Features & Columns

Irish Revolutionary, Hired Gun Receives 100-Year Memorial

Former San Jose Mayor Tom McEnery called the late Mick McDonnell 'probably the most significant revolutionary who ever lived in California.'
Former San Jose Mayor Tom McEnery (left) called the late Mick McDonnell 'probably the most significant revolutionary who ever lived in California.' Photo by Gary Singh

About two dozen people recently gathered at Santa Clara Mission Cemetery to stage a memorial for Irish revolutionary and legend Michael "Mick" McDonnell. Nearly 100 years ago, McDonnell was the first leader of "The Squad," a.k.a. "The Twelve Apostles," the assassination unit employed by Michael Collins during the Irish War of Independence.

The Squad systematically bumped off a number of British spies, and their story is the subject of several books, including a new one by Irish historian Tim Pat Coogan. Before the Squad was formed, McDonnell took part in the Easter Rising of 1916 and then, with the Twelve Apostles, had a hand in the actions of Bloody Sunday. As the Irish Civil War began in 1922, McDonnell came to the U.S. and eventually settled in Los Gatos for the rest of his life. He died in 1950, followed by a massive funeral at St. Mary's Church.

A few weeks ago, in commemoration of McDonnell's service to the cause of Irish independence, AmeriCeltic invited a group of Bay Area Irish history buffs to his grave for a party. AmeriCeltic is a volunteer, nonprofit organization that preserves the culture and history of Americans of Celtic descent in Northern California. They researched California's role in the Easter Rising to produce a short documentary, which led to more information about McDonnell's participation in money trails leading from San Jose back to Ireland in support of Michael Collins' activities. From there, the idea for a quaint gravesite dedication emerged.

The memorial was low-key and informal, but dramatic nonetheless. Irish flags hung suspended from a makeshift tent, as did several photocopies of old newspaper columns about McDonnell and the Squad's activities. Music stands were set up and tea was flowing. Not a cloud lurked in the sky and all I could hear was the distant sound of a lawnmower tending to the grass. One could not have asked for a more peaceful afternoon.

Sean O'Kane, president of the San Jose-Dublin Sister City Program, mastered the ceremonies with his usual booming savoir-faire. Former San Jose Mayor Tom McEnery delivered a poignant address about McDonnell's life, explaining that as Michael Collins' appointed assassin, McDonnell played a terrible yet crucial role in the cause of Irish freedom.

"He was probably the most significant revolutionary who ever lived in California," McEnery said. The former mayor's connection to the whole mess is more than just historical, of course. It's personal. After McDonnell arrived in the South Bay, he worked for McEnery's father at the old Farmers Union building in downtown San Jose, which is now O'Flaherty's Irish Pub, and McEnery still has childhood memories of seeing McDonnell around the business.
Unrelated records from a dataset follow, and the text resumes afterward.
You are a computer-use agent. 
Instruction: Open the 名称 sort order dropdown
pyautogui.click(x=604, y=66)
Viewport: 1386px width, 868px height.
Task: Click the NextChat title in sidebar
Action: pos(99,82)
He was a good friend of the family.

After the speeches concluded, the music commenced. Erin Thompson sang an evocative version of "The Foggy Dew." Bagpiper Phil Lenihan came next, clad in a saffron kilt, the traditional dress for formal bagpipe occasions of national importance to Irish people. Together, everyone joined in singing a rousing version of "A Nation Once Again," a song known around the world. This was perhaps the most moving part of the ceremony—local historians, musicians, a man of the cloth, a former mayor and others all paying sonic tribute to a forgotten revolutionary, backdropped by acres of headstones sprawling in every direction around us. And that distant lawnmower still plugged away.

Although no one seems to know exactly why McDonnell decided to settle in the San Jose area, as opposed to anywhere else, Tony Becker of AmeriCeltic thinks McDonnell was dispatched here to help continue an operation of sorts. At the time of the Irish Civil War, plenty of organizations existed in Northern California to raise money for the cause of Irish independence, namely the Ancient Order of Hibernians and the Friends of Irish Freedom. McDonnell became mixed up with those organizations after he settled in Los Gatos, helping to support the efforts of Michael Collins and his band of rebels, even after Collins died.

"[We] believe that is the likely reason Collins sent him here—to keep the cash flowing to the Finance Ministry of the Irish Republic headed by Collins, and not to Eamon De Valera's faction," Becker said.